RECORDED INFORMATION

★ ★ ★

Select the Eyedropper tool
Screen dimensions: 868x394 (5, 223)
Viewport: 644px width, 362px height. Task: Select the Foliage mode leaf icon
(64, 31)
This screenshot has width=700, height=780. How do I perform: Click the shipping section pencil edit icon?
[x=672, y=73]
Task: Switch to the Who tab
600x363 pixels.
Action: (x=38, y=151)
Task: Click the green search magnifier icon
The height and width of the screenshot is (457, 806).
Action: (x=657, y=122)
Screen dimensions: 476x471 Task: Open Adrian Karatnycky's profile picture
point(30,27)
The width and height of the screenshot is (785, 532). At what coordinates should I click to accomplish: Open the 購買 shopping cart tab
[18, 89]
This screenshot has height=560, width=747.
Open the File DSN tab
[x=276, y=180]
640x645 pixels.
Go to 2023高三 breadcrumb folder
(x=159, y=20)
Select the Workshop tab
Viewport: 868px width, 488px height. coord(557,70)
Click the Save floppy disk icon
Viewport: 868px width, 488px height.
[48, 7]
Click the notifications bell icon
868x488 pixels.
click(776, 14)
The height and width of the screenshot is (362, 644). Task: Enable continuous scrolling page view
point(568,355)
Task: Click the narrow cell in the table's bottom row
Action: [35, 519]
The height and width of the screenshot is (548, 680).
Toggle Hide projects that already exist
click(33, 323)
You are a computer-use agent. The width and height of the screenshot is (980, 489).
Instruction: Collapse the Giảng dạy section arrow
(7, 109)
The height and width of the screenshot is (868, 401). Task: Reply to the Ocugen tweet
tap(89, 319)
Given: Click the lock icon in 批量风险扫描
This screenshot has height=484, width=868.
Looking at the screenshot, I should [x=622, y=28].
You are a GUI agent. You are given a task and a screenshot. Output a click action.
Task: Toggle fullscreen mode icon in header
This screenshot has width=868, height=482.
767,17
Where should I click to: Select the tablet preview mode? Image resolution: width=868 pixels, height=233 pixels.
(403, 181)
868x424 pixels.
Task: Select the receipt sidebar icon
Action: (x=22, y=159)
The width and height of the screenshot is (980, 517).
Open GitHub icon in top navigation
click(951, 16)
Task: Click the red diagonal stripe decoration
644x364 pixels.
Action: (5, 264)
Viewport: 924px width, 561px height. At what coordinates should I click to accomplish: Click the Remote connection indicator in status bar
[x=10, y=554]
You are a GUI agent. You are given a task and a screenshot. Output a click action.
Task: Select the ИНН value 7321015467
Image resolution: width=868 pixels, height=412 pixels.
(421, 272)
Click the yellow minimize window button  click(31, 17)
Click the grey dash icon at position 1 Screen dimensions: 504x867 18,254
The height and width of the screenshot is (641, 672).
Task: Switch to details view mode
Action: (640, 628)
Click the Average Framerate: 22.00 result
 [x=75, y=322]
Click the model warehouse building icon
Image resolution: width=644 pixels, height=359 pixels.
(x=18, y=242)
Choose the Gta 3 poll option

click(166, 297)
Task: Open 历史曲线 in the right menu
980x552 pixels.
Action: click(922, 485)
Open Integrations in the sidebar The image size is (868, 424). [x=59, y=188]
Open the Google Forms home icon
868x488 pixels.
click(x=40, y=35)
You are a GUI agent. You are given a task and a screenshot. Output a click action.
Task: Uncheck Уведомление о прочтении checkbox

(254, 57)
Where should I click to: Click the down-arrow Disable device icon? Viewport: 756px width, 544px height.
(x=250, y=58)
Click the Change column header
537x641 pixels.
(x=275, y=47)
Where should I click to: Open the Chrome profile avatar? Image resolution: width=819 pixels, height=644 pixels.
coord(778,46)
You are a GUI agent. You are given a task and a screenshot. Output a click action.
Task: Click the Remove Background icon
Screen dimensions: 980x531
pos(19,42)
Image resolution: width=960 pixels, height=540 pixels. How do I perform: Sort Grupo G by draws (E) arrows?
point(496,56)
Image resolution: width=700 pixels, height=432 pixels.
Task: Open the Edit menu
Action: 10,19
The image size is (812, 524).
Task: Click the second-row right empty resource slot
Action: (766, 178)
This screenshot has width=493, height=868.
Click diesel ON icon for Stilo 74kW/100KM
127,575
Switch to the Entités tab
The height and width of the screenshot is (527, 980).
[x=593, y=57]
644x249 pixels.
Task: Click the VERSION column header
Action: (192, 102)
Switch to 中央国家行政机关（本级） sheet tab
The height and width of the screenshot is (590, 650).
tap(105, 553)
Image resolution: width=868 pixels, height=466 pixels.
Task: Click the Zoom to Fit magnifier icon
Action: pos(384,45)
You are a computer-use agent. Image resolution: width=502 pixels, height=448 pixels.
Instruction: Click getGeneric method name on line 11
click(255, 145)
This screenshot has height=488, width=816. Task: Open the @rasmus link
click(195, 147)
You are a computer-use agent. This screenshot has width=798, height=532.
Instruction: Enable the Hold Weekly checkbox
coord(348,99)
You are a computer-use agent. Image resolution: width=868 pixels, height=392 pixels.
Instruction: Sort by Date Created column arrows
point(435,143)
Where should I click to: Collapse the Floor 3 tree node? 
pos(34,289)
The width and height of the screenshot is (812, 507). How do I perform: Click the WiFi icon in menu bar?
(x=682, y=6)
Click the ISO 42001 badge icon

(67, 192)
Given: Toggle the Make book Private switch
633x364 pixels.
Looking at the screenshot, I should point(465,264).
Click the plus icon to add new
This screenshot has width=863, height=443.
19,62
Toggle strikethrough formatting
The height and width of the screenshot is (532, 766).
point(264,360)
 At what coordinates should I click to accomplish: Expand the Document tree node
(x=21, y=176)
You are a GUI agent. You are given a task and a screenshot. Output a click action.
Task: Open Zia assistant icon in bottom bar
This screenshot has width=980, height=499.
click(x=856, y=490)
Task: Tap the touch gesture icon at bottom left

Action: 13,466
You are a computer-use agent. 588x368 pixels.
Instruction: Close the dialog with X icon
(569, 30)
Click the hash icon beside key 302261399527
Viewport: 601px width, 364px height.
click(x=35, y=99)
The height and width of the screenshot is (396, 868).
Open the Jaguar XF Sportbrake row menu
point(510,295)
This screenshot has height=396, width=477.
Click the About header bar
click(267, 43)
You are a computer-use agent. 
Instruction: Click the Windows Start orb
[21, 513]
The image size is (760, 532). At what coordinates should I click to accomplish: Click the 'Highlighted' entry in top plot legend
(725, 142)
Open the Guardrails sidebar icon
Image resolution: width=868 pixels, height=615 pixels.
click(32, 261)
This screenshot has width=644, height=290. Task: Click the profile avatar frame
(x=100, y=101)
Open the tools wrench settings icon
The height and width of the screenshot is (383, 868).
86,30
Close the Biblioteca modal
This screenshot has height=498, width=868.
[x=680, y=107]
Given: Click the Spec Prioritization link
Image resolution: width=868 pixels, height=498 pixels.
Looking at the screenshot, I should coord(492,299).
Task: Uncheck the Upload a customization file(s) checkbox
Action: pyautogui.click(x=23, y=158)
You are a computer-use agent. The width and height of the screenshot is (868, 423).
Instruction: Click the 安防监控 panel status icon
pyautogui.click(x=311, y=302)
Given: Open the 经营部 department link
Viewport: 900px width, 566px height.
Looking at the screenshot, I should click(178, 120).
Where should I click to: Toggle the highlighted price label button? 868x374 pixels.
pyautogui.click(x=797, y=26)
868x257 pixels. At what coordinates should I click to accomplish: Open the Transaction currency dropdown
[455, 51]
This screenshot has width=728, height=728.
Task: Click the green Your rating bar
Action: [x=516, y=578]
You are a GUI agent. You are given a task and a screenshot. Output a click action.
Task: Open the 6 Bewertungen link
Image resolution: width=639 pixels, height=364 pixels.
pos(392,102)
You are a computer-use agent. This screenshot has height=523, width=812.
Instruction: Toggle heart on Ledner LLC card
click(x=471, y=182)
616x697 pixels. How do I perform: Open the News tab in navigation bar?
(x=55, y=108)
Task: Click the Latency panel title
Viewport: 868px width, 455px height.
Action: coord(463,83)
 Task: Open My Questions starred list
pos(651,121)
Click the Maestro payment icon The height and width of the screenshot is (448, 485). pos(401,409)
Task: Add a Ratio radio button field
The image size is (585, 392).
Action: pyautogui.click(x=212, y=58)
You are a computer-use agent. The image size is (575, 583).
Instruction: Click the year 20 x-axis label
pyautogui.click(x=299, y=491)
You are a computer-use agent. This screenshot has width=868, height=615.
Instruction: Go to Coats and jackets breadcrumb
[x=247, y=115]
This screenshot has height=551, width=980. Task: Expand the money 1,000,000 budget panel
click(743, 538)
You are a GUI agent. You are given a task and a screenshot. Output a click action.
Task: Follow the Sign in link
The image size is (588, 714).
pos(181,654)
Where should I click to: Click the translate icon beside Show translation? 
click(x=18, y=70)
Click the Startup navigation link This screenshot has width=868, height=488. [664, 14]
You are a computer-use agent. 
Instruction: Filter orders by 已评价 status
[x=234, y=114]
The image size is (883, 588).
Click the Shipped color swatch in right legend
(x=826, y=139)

★ ★ ★

EXERCISE GOAL
Please find every line above that contains the string "menu" and copy each one in full. Case matters.

SOLUTION FOR THIS PROBLEM
Task: Open 历史曲线 in the right menu
Task: Open the Edit menu
The width and height of the screenshot is (812, 507). How do I perform: Click the WiFi icon in menu bar?
Open the Jaguar XF Sportbrake row menu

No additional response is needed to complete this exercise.